A Avignon, il y a des adresses que l’on ne peut manquer. La Chapelle du Verbe incarné, est l’un de ces lieux. Venu de Guyane, « Au bout du pays » est un texte à l’écriture originale signé Alfred Alexandre.
Un homme seul, l’air rugueux. Au milieu d’un désordre d’objets, on croirait un morceau de décharge avec des objets métallique. L’homme parle. Il va parler une petite heure durant. On met un peu de temps à comprendre qui il est et de quoi, de qui, il parle.
La langue est belle, claire, pourtant. L’homme s’exprime parfaitement. Mais il faut s’adapter. L’homme qui parle se nomme Réginal. Il est question d’un certain Jal, homme du pouvoir, son patron et d’une Lily, notamment.
Incarné par Serge Abatucci, Réginal est un personnage assez inquiétant. On livre au public un argument : « Un mécanicien naval, solitaire et cannibale, entre en rivalité amoureuse avec les deux jeunes cousins de son patron ». Que veut-il ? De quoi se plaint-il ?
Peut-on le croire ou est-il un personnage habité et un démon parle à travers lui…
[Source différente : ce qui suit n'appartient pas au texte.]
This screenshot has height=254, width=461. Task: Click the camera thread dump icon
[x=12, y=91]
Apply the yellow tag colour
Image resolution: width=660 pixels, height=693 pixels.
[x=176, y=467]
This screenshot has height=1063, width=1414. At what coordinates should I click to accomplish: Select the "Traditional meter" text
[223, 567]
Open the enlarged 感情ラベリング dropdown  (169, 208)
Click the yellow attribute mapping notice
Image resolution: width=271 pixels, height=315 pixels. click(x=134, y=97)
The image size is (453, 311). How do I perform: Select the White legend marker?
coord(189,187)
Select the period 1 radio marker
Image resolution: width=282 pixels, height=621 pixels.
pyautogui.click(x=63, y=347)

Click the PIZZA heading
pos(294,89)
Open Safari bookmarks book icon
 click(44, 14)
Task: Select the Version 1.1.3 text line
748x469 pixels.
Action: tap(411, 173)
On peut tout imaginer. On n’a pas les justes références, mais l’on est happé par une langue, un style et par la présence d’un comédien impressionnant. Serge Abatucci se fait porteur de poésie, une poésie grave et cruelle. Un très beau morceau de poésie, dérangeant et fort.
Chapelle du Verbe Incarné, à 14h20 les jours pairs, jusqu’au 23 juillet. Durée : 1h.